The 23rd IPPA Congress
The 23rd IPPA Congress
S16
A 13th To 14th Century Sub-adult Jar Burial: Report on a Rescue Excavation in Guiuan, Eastern Samar
Sherina E. Aggarao*, Alexandra S. De Leon, Hazel Ramirez, and Camille Ann Valencia
National Museum of the Philippines, Philippines; *sherina.aggarao@nationalmuseum.gov.ph
The 2024 recovery of a jar burial in Guiuan, Eastern Samar offers a rare opportunity to examine mortuary identity and practice beyond the Philippine Metal Age and into the time of maritime trade networks.

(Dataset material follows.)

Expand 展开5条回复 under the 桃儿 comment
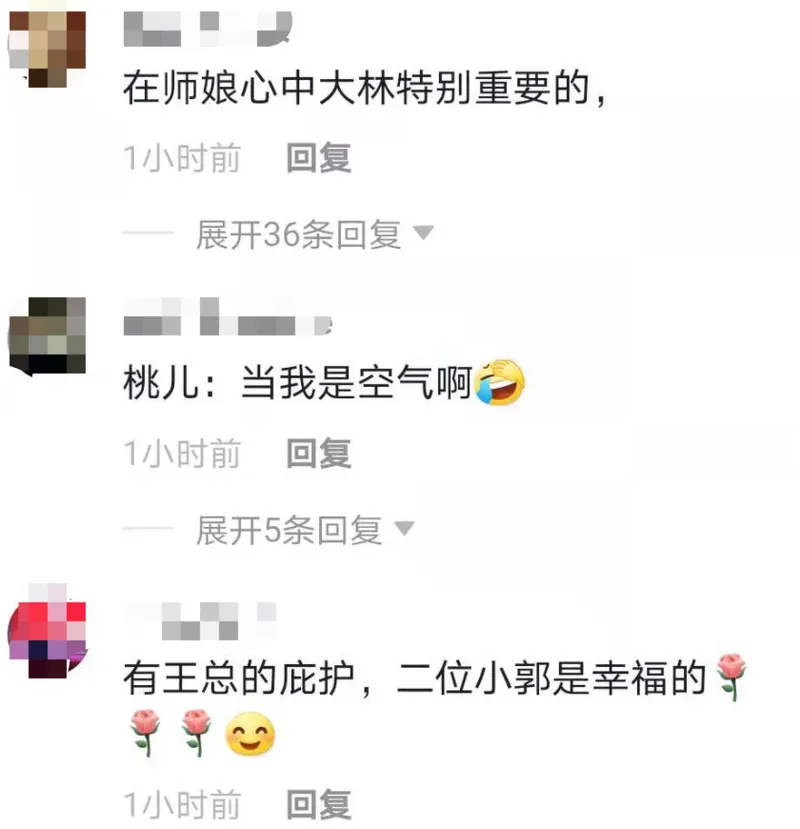pyautogui.click(x=289, y=529)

The burial, recovered in cooperation with the Guiuan Municipal Office, the National Commission for Culture and the Arts, and the National Museum of the Philippines, contained the remains of an approximately 20-month-old sub-adult jar burial alongside a pair of gold earrings and a Yuan dynasty jarlet. While jar burial in the Philippines is conventionally associated with the Metal Age (500 BC–500 AD), the use of imported Yuan dynasty (1271-1368 CE) ceramics as burial vessels challenges this periodization and raises broader questions about the role of prestige goods in mortuary ritual, the construction of identity in death, and the integration of local communities into regional trade networks. Overall, this paper explores what the choice of a foreign vessel as a burial container may reveal about community beliefs, social status, and mortuary practice in second millennium CE in Eastern Samar.